#### [STUDY TEXT]
⁂

Geometry

I have read many technical blogs that clarified my understanding of some topics in the past. Some notable shoutouts are this visual information theory breakdown, and this post on Maxwell's demon. They are both very thorough and I recommend you read them.

I think technical blogs are an essential source of knowledge, because in order for someone to write them, they need to understand deeply (and empirically) whatever they're trying to explain to you. Plus, they are also written in a way that you're supposed to understand, unlike papers. I encourage you to write one of your own!

This brief write-up is my first attempt to contribute back by illustrating some interesting geometrical properties of binomial events I found through a statistics class I'm taking this semester.

Picture a fair coin. There are two outcomes: heads or tails, each with a 50% chance, respectively.

If you wanted to know the chances that this coin lands on heads N times consecutively, and each flip is independent, you can just multiply:

P (heads N times) = (\frac{1}{2})^{N}

Now, you probably already know these formulas if you took a probability class in college or high school.

What you might not have learned there is that geometry is a powerful way of describing probability, specifically when partitioning a set A with all the outcomes of interest.

3Blue1Brown's video on Bayes' theorem does a great job of visualizing how one can consider all the possible outcomes (in their example, the profession of a group of people) as a rectangle that can be broken down into overlapping sections from which Bayes' theorem can be derived. You can watch it here.

Applying this to the coin toss question, we can visualize all the possible heads and tails sequences ('HHHTTT', 'HTHTHT', 'HHHHHH', etc) one may get after tossing a coin six times with a similar visualization: a sample space. A sample space is a visualization of all the possible discrete outcomes or paths that may happen for a given experiment. In this example, coin toss sequences.

⁂

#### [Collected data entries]

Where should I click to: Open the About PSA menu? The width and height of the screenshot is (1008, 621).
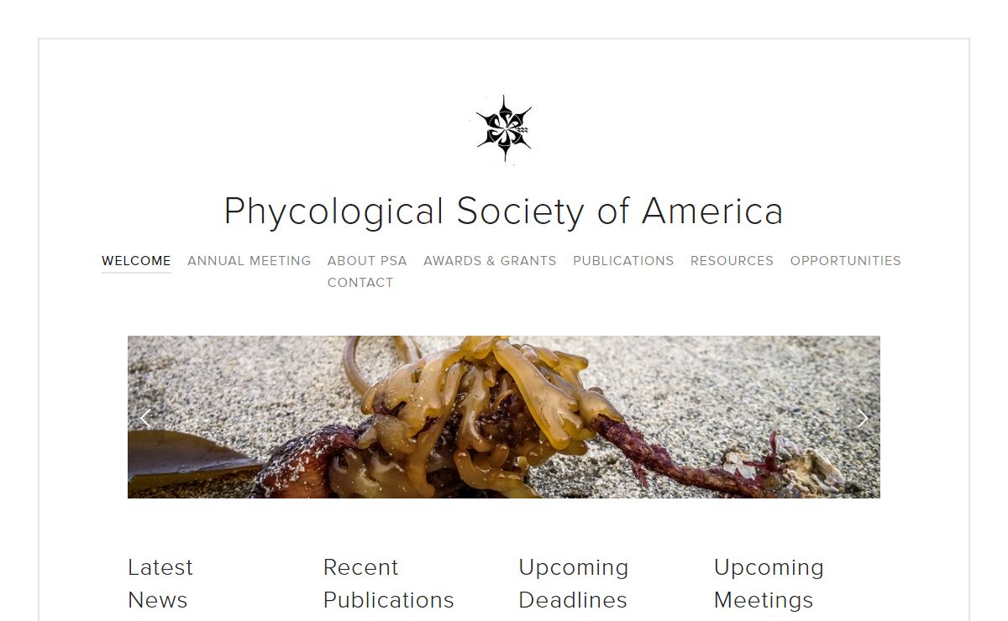tap(367, 261)
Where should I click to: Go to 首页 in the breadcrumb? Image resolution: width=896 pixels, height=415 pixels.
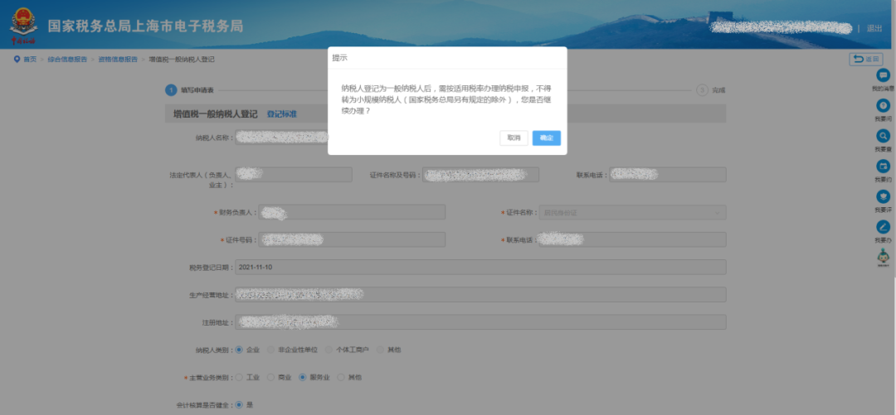(x=29, y=60)
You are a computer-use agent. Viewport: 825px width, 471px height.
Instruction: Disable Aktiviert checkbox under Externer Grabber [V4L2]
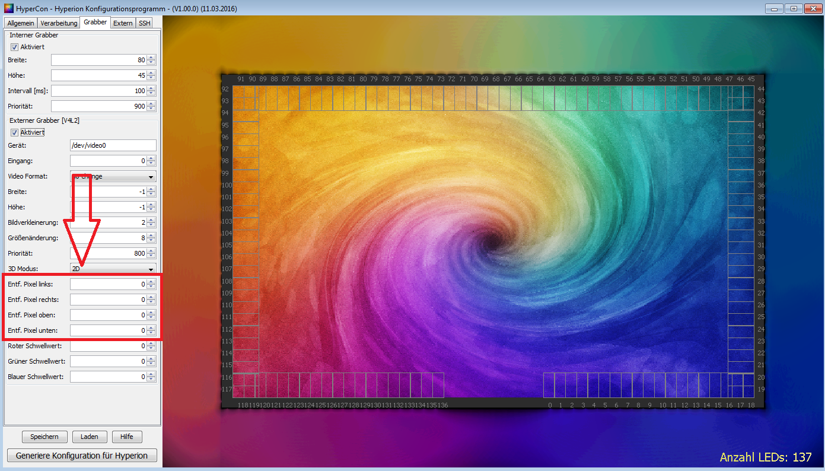pyautogui.click(x=14, y=132)
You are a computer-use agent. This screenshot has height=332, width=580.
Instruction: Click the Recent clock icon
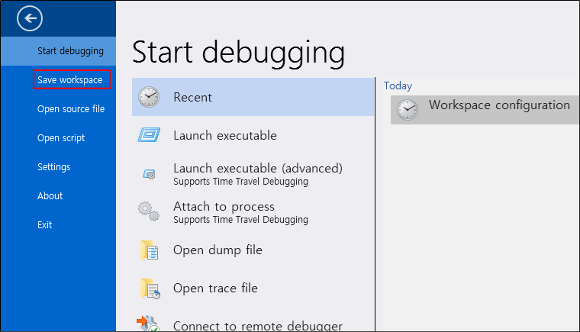tap(149, 98)
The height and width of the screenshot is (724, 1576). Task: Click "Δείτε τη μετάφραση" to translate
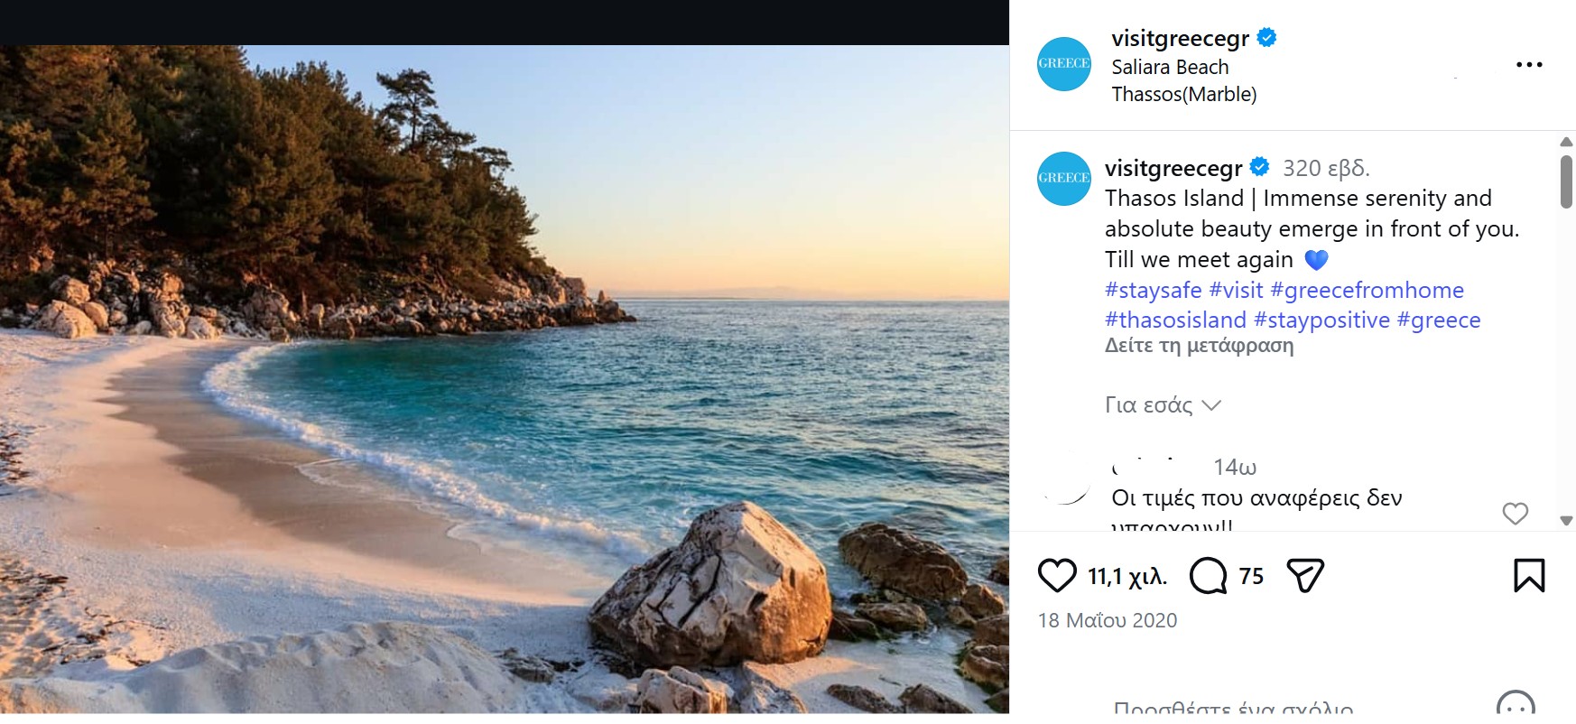pyautogui.click(x=1199, y=346)
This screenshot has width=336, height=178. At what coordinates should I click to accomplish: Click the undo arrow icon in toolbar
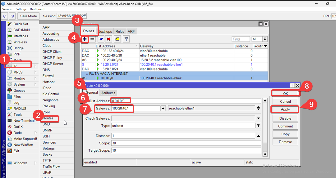5,16
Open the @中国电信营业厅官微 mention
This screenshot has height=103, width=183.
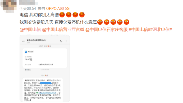(63, 30)
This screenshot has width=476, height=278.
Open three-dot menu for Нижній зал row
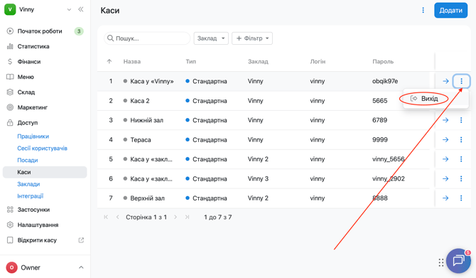tap(461, 120)
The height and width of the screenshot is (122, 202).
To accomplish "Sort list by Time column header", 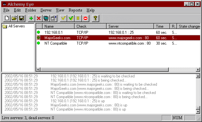I will pos(162,26).
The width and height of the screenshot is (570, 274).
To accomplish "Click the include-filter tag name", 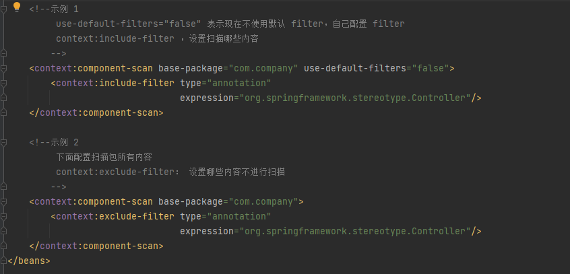I will pos(137,83).
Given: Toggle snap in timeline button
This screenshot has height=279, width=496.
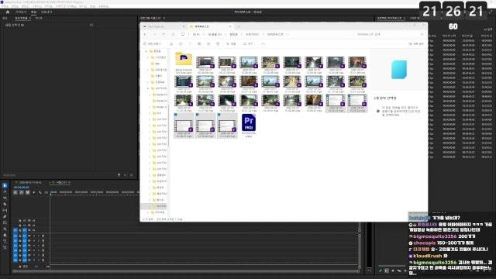Looking at the screenshot, I should click(x=22, y=192).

⁂

#### [WORK TASK]
In the text on geometry and probability, how is a sample space defined?

#### [REPLY]
A sample space is a visualization of all the possible discrete outcomes or paths that may happen for a given experiment.